[Data extract]

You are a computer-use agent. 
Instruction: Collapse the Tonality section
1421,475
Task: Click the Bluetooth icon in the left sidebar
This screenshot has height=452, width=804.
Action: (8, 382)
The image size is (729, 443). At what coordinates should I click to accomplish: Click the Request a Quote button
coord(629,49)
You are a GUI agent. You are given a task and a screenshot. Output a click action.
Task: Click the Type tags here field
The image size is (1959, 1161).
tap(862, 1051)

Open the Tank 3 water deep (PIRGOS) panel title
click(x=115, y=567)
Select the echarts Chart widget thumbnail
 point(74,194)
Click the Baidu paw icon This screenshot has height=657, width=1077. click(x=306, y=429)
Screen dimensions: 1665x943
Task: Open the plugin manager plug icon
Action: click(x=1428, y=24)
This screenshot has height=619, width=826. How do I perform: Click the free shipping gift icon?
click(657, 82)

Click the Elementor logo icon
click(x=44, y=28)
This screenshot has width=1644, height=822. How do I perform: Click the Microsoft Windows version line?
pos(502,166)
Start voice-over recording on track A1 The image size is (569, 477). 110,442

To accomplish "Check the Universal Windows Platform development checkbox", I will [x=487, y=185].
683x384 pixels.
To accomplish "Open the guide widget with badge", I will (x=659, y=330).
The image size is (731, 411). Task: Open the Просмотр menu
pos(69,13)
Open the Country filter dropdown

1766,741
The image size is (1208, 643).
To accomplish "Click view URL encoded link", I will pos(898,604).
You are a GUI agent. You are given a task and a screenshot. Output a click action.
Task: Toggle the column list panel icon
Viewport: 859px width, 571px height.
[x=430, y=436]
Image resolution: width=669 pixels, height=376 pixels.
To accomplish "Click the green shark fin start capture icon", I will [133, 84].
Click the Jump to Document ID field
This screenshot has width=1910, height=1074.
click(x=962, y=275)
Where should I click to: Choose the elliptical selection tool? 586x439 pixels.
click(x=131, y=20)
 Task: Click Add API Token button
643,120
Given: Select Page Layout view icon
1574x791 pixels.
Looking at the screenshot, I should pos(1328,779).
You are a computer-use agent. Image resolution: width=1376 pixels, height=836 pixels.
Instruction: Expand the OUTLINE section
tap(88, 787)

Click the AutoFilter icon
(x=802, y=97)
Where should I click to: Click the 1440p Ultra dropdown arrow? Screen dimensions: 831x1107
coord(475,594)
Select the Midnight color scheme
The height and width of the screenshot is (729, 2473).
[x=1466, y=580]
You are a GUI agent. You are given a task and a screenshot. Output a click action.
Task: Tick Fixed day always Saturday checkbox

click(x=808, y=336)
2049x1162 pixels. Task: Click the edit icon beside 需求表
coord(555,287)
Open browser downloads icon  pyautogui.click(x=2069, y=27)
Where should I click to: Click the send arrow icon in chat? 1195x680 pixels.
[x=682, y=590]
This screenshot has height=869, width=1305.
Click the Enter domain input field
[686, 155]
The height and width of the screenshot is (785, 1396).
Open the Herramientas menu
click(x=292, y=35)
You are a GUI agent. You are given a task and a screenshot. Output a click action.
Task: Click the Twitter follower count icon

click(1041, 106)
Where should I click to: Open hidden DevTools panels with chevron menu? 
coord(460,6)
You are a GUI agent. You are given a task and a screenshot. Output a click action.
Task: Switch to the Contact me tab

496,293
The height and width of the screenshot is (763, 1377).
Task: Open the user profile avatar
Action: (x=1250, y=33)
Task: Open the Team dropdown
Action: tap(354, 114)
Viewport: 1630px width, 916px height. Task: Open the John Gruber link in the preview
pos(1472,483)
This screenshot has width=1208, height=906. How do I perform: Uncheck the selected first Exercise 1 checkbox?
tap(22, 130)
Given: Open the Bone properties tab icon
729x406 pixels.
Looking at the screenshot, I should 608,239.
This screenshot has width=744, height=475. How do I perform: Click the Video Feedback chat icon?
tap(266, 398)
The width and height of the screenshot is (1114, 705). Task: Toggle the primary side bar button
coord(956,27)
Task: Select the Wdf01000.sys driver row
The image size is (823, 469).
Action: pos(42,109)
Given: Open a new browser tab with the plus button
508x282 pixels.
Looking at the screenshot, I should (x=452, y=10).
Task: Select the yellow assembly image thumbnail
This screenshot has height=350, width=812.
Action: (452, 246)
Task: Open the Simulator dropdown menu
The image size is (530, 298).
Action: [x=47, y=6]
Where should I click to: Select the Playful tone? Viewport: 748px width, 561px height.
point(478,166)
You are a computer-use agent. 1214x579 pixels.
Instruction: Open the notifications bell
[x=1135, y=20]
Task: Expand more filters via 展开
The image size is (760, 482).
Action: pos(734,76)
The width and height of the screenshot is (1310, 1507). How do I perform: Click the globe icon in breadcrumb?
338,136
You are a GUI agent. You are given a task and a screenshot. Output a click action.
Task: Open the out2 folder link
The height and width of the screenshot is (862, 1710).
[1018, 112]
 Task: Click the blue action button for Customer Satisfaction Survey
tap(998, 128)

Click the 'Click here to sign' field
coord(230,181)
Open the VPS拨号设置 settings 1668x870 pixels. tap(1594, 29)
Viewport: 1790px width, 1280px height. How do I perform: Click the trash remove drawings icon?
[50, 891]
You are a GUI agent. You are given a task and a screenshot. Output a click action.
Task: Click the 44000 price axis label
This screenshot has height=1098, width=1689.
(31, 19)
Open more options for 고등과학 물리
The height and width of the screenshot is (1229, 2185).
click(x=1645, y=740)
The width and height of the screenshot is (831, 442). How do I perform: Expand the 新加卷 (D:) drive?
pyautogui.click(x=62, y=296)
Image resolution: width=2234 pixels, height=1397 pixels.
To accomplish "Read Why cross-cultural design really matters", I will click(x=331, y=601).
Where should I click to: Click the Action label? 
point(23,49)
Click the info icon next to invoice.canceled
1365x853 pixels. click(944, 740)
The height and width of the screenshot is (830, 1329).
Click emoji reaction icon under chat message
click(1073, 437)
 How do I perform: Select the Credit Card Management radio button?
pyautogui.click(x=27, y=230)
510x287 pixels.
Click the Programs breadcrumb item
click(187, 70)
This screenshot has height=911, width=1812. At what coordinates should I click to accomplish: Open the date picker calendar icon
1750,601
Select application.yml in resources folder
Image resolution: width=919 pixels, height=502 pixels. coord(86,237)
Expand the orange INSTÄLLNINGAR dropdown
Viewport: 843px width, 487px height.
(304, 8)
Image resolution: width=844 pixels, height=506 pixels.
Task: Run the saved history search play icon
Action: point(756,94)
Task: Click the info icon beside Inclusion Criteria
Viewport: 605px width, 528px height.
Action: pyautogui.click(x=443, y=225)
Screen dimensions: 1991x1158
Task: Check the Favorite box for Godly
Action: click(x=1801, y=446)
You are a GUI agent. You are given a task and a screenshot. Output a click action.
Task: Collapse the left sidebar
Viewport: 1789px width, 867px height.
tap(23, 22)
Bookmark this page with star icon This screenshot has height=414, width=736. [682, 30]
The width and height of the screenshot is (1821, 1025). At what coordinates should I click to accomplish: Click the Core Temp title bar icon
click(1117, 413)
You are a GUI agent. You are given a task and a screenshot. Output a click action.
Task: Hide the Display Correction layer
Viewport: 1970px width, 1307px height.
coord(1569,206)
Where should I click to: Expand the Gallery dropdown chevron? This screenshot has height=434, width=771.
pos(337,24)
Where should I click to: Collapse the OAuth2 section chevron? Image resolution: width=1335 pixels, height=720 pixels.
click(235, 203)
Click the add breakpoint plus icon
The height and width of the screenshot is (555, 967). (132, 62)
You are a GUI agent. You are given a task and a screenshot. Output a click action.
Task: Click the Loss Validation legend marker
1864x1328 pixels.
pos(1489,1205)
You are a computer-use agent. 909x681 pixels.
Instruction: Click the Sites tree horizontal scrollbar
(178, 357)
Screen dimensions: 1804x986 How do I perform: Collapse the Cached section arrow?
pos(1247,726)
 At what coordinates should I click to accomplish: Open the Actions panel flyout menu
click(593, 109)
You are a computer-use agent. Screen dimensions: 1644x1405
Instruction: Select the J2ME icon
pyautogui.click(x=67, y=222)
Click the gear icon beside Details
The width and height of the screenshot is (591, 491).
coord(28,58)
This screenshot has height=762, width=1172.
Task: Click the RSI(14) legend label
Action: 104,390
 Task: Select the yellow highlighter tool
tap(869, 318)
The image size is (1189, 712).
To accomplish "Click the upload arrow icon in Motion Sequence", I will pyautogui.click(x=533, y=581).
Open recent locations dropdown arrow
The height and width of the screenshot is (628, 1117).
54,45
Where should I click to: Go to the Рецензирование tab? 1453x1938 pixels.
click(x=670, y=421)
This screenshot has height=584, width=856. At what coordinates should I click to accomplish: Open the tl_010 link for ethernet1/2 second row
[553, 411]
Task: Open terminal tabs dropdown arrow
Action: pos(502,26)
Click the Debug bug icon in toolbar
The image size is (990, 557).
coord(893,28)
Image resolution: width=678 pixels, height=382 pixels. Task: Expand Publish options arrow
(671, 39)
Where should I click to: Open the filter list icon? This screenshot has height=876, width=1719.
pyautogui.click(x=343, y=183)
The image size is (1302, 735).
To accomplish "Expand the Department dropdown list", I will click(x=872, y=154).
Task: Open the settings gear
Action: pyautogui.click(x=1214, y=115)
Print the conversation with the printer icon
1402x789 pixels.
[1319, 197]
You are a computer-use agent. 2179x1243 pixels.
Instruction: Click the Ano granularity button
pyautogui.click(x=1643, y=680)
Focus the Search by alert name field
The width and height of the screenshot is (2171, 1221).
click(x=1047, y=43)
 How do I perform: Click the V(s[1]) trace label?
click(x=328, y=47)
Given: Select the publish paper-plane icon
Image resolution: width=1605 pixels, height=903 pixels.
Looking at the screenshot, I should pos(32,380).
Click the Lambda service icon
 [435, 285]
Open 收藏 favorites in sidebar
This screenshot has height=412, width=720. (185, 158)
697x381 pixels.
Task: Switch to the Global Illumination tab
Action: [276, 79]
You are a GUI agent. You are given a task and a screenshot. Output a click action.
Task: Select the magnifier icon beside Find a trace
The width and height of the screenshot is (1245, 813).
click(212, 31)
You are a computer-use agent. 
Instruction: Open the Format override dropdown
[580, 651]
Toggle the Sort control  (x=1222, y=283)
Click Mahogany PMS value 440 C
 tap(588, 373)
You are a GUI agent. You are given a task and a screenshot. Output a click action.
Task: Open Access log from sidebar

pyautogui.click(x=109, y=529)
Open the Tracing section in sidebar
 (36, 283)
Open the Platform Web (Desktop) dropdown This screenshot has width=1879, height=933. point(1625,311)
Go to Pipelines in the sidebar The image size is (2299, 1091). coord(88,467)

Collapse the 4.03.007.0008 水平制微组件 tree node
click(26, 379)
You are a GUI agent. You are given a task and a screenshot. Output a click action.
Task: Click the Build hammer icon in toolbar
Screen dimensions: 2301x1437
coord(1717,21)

[/Data extract]

Task description » Return, exactly, the lines from the first line of the records above to the line containing "Task: Click the Type tags here field", both included.

Problem solution »
You are a computer-use agent. 
Instruction: Collapse the Tonality section
1421,475
Task: Click the Bluetooth icon in the left sidebar
This screenshot has height=452, width=804.
Action: (8, 382)
The image size is (729, 443). At what coordinates should I click to accomplish: Click the Request a Quote button
coord(629,49)
You are a GUI agent. You are given a task and a screenshot. Output a click action.
Task: Click the Type tags here field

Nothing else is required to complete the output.